I know maybe I'm trivializing the concept, but only for the purpose of contextualising it and of indicating that it can have a precise perspective: to keep alive the need of a pure concept of Christianity, without any political incarnation, which always entails a conflict between the moral essence of christian spirituality and the down-to-earth interests of a political entity.
It's a very complex matter. In a nutshell, the use of statistics constitute the elective method of modern sociology in its aspiration to become a science. Of course, having to deal with societies as dynamic organisms made of people, means their statistics are the results of questionnaires, which also need interpretation. The collection of opinions is meant for obtaining a broad understanding of society through the separate understanding of the singular parts of it. The critics of the Frankfurt School to this method are: 1) the method is positivistic, and so is sociology, in that it helps only get access to the surface of the dynamics operating in the studied society, not even getting close to the psychological and cultural dynamics through which those opinions are formed, and the important role that the culture industry plays in all that. If you consider opinions as main source of truth, you are looking at the surface of the society you are studying, just like positivism identifies reality with its external manifestations(phenomena). By doing so, you can only describe the shell, the external effects of the autoritarian power that underlies modern societies and that controls them through behavioural patterns induced by the mass-media, and organized into an established mass-commmunication and mass-culture (with no substantial differencies between capitalist and communist societies). It can be noticed that many of the communicationg clichés used by Mussolini and Hitler are adopted in the culture and advertising industries; moreover, it's no mistery that modern means of communications like the radio played a determining role in consolidating Hitler's and Mussolini's regimes; 2) sociology reproduces - and is part of - a division of labour in the sciences that makes a thorough uderstanding of society AS A WHOLE impossible. Philosophy is for Horkheimer, Marcuse and Adorno no other than the mission of unifying all human sciences (psychoanalisis, sociology, politics, economics, critics of culture and others) with the purpose of gaining an universal perspective on society in all its complexity.
If you have questions (and if you find my english understandable enough - it's by no means perfect by I'm working on it) I'll be glad to answer.

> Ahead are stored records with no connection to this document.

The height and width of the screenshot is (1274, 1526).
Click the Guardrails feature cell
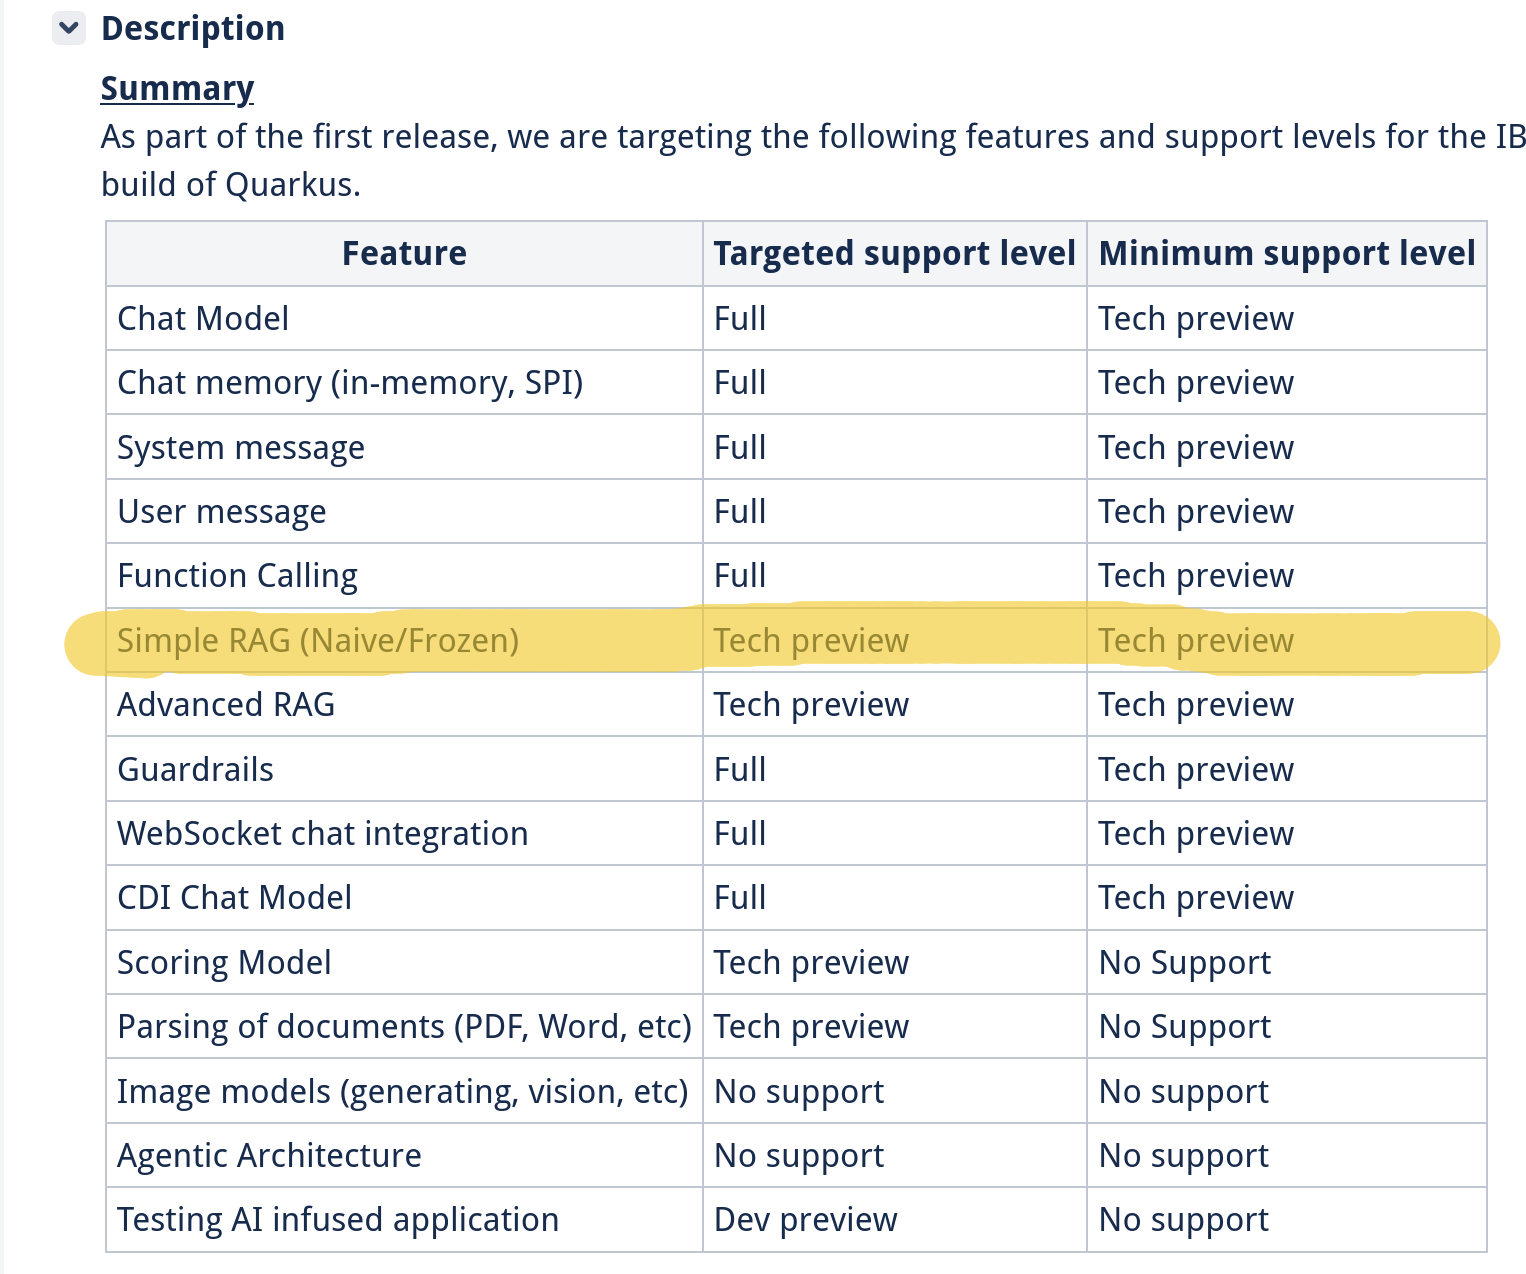(196, 769)
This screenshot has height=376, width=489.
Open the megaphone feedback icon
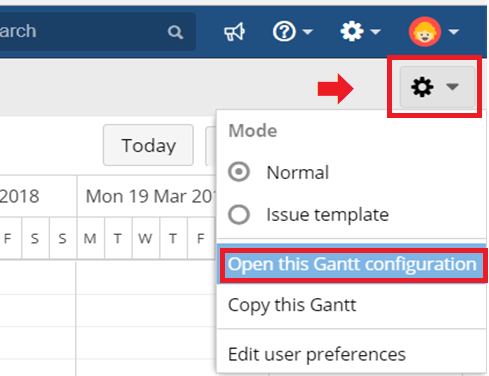[234, 32]
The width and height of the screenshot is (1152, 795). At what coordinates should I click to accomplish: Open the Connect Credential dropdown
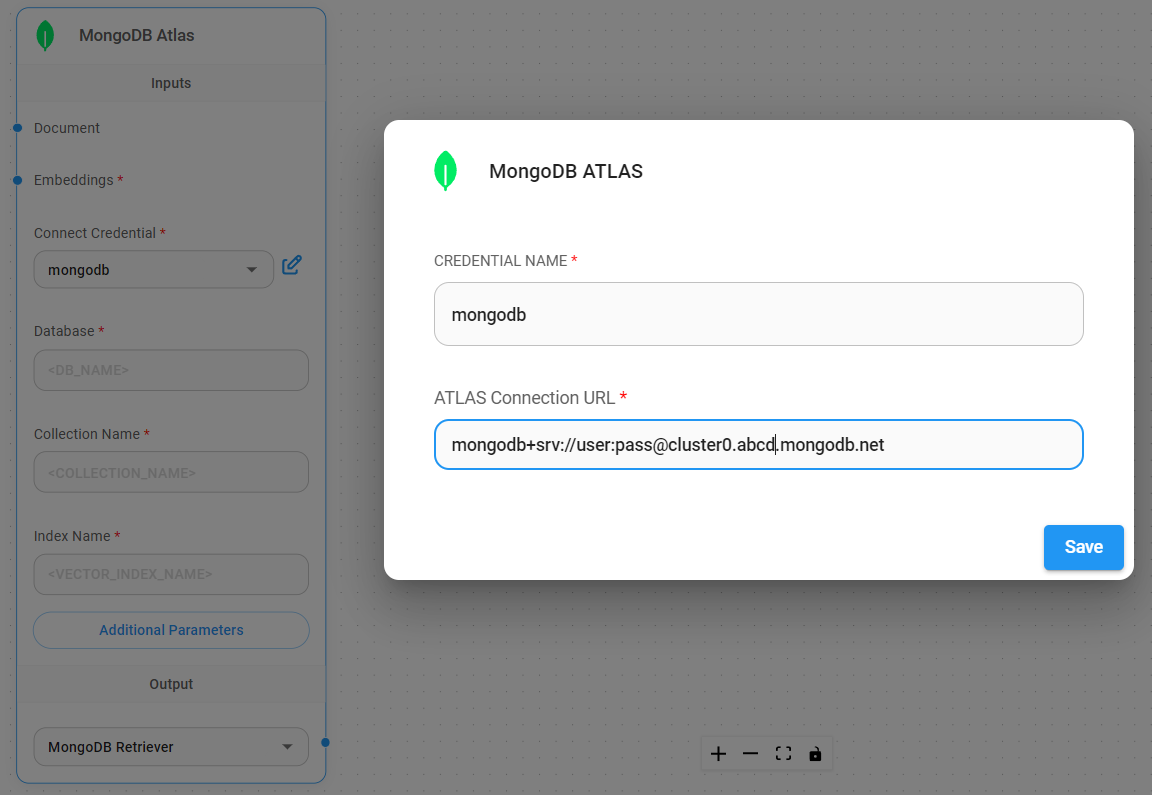(x=153, y=269)
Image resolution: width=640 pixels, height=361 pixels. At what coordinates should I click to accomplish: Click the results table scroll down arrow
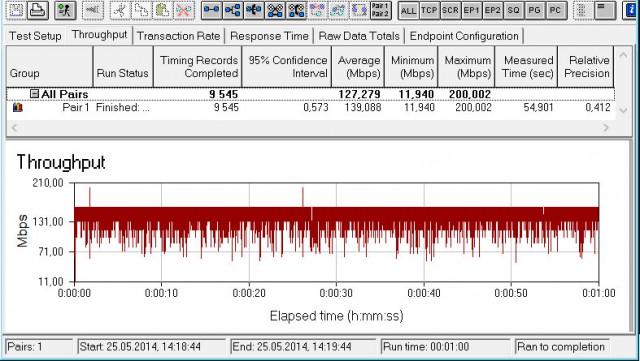tap(623, 110)
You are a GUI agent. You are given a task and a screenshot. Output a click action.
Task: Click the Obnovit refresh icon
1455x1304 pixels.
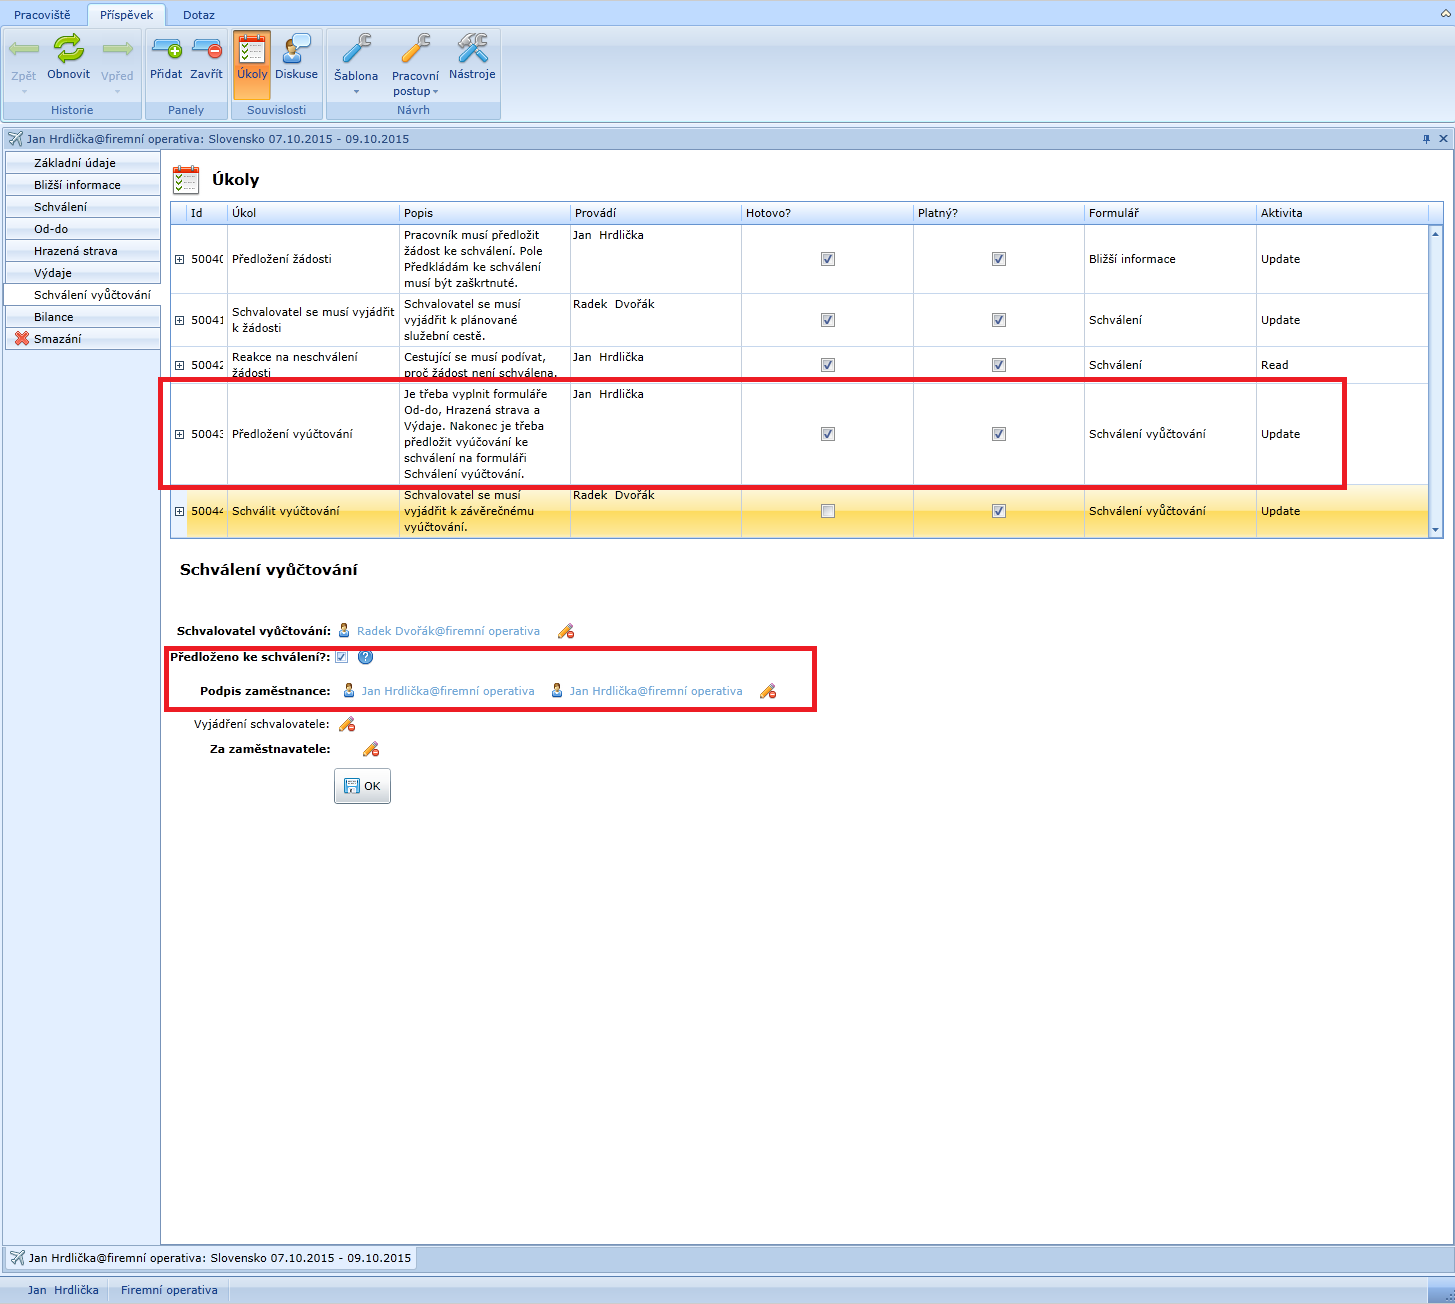[x=68, y=48]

Statistics are fine if they limit themselves to what they were originally created for: the measurement of objective data. But when we apply the human-subjective factor (as in the poll, which is kind of a craze nowadays) then the whole perspective is skewed and we disregard the objective factors that end up conditioning what people state when interviewed. In fact, we are slowly becoming more interested in what people think about a phenomenon that in the phenomenon itself. Much have been written about that by the authors of the Frankfurt School (preminently by Adorno).